Dr. Sumit Mohan, an associate professor of medicine and epidemiology at the Columbia University Medical Center, and a co-author of the study, told The Daily Beast that that’s “an overly broad category.”
“(It) does not help us understand what the precise reason was that this was not an acceptable kidney, nor does it seem plausible given that all the kidneys in our analysis were subsequently accepted for transplant into another patient lower on the wait list,” he said. “We know that kidneys get discarded more often on the weekend; kidneys are turned down more often on Fridays and Saturdays. Clearly something more than organ quality is driving this.”

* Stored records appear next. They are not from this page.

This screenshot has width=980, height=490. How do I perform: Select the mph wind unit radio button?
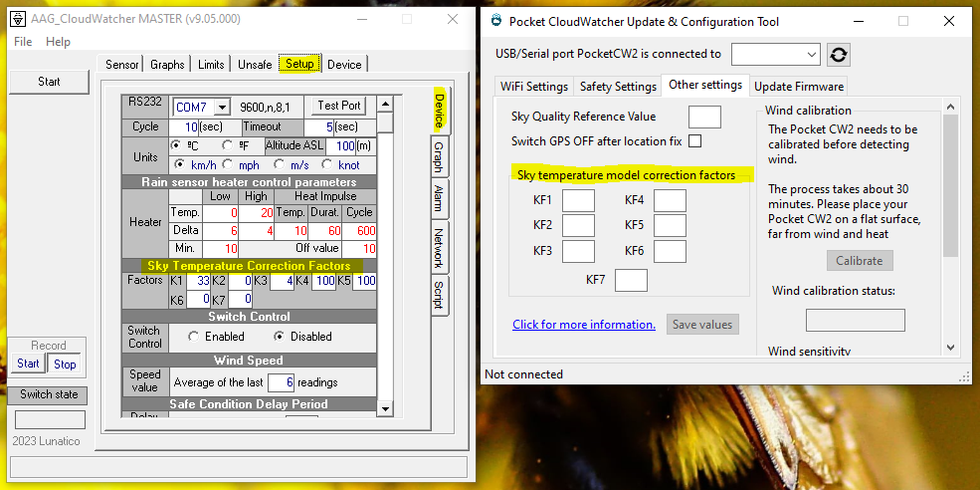tap(228, 164)

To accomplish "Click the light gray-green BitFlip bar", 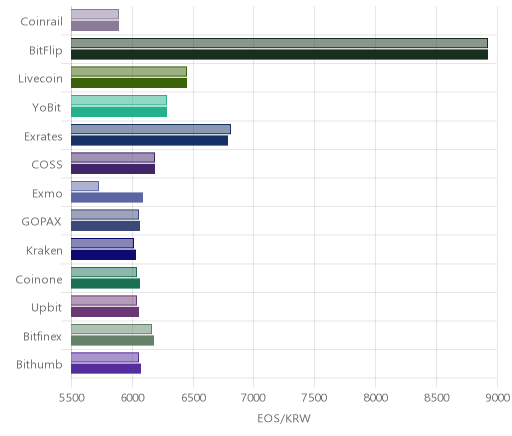I will [279, 43].
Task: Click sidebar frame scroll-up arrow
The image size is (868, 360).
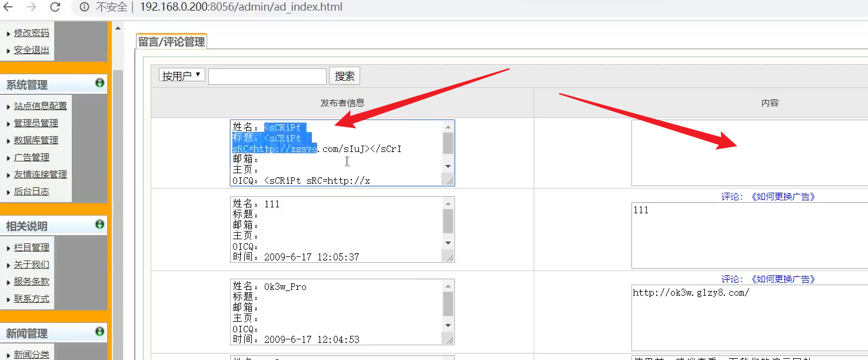Action: [x=118, y=28]
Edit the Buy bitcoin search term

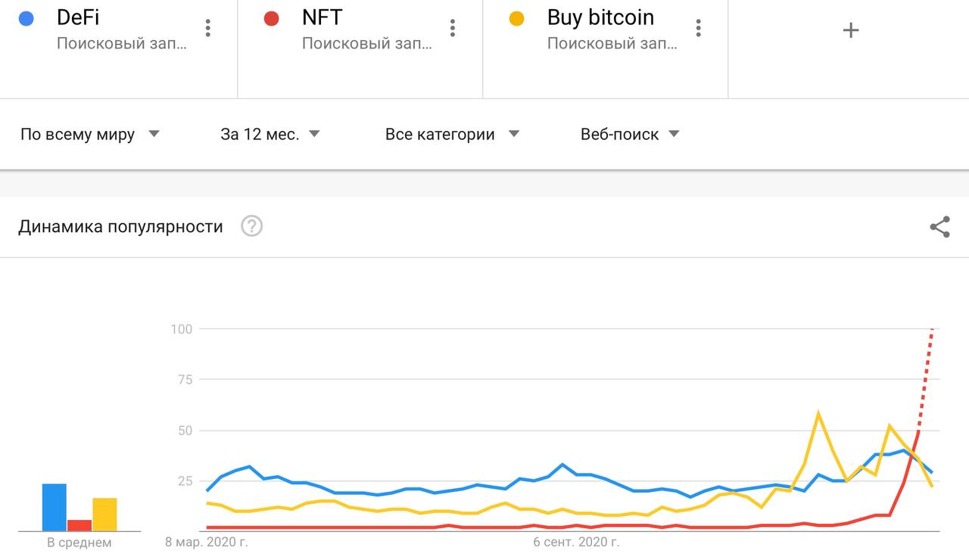pos(600,17)

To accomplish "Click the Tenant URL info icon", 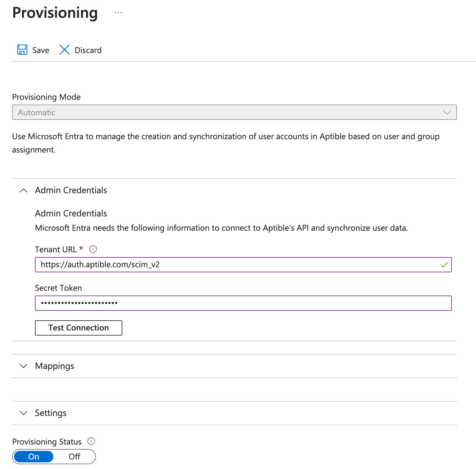I will (93, 249).
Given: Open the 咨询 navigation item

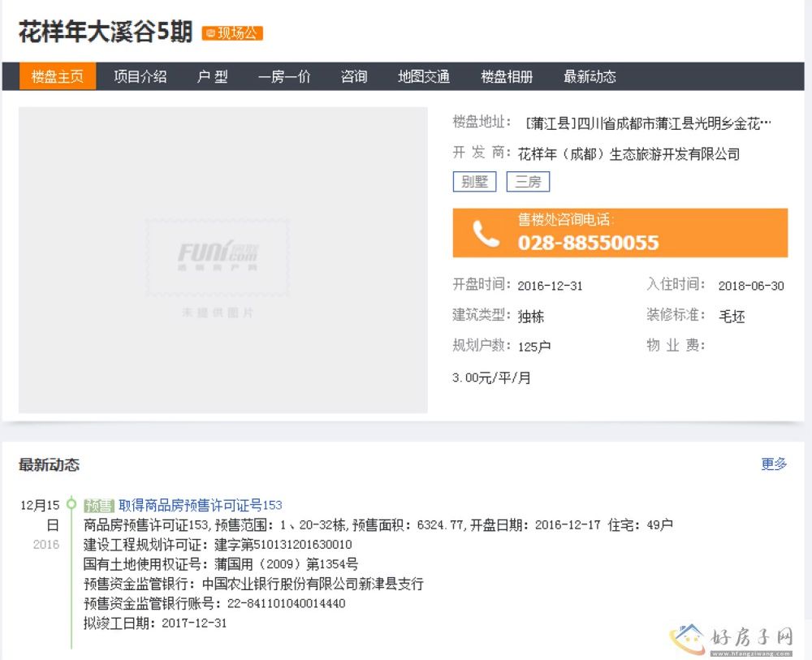Looking at the screenshot, I should coord(353,77).
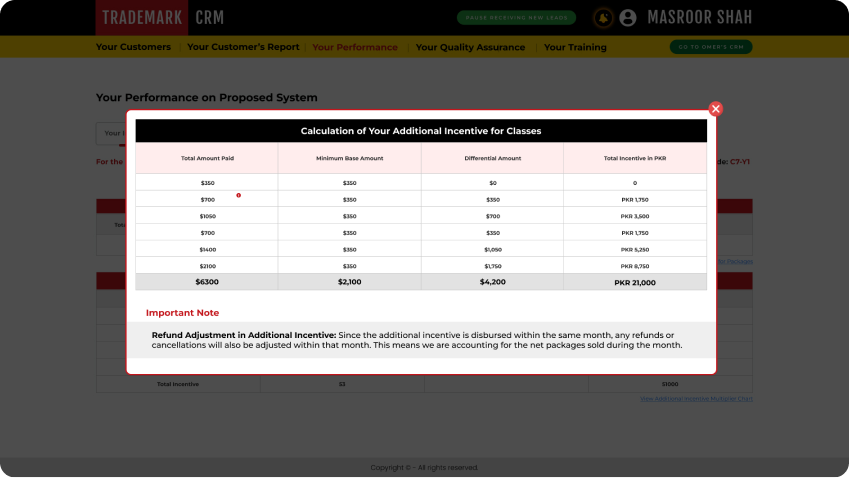Click the $6300 total amount cell

207,282
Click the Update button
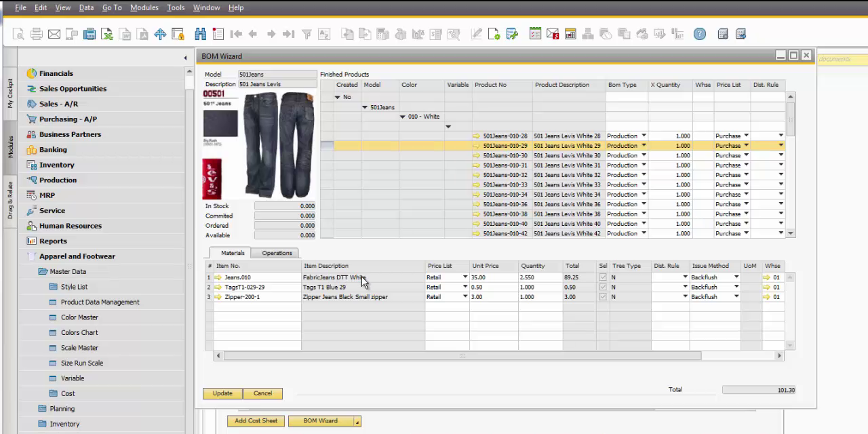The width and height of the screenshot is (868, 434). (x=222, y=393)
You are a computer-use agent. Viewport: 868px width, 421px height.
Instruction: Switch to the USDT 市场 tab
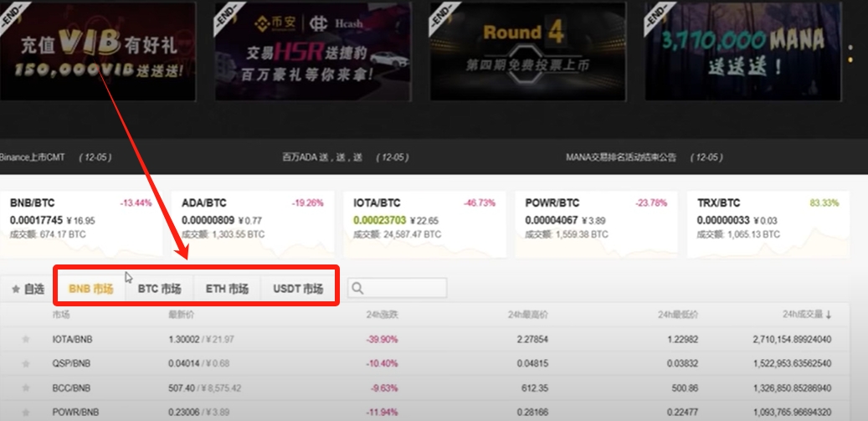298,289
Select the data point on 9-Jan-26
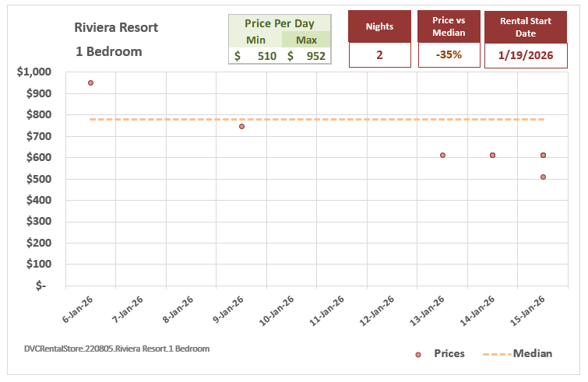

Husain said the accreditation process needs to be revamped to give centers an incentive to more aggressive accept offers of kidneys.
“Every patient should know every offer that is given to them… empower patients to say, ‘Hey, this isn’t working for me,’” Husain said. “Right now the centers have no incentive that’s forcing them to inform the patients… A lot of this is due to an unfortunate regulatory environment that’s not best for the patient.”
Darren Stewart, the principal research scientist at UNOS, told The Daily Beast that “there is evidence to suggest” risk aversion is a problem. Stewart said the organization is working to correct these issues through a number of updates to the organ allocation process. And the federal government last year proposed de-emphasizing the one-year metric for evaluating transplant centers, calling for public commentary on the issue.
“The overarching problem in transplants is always supply and demand,” Cooper said. “The question is whether transplant centers are working as hard as they can to get patients these organs that are available to them, and whether we’ve backed ourselves into a corner with regulations.”
That question is all too real for Corinne Ghelber. The 66-year-old mother of three and grandmother of two, watched her mother and sister die while on dialysis awaiting a kidney. Like them, she suffers from polycystic kidney disease and is now on a list, too.
“I have known this day was coming for over 30 years I tried living a very healthy lifestyle but, alas, it is progressing as my mother's and sister's did,” Ghelber told the Daily Beast. “I don’t know what’s going to happen to me.”
Like many people who need a kidney, Ghelber has set up a website in search of a life-saving donor. The wait for an organ that matches her blood type through the national system could take more than five years.
“I spend a lot of my time very uncertain about the process because it’s hard for me to believe that there’s no subjectivity in it,” Ghelber said.
“There’s a lot of weird stuff with this and I think that there is some subjectivity, but if you ever ask anybody they all say it’s time on a list. You cross your fingers, you pray, you just hope you get one.”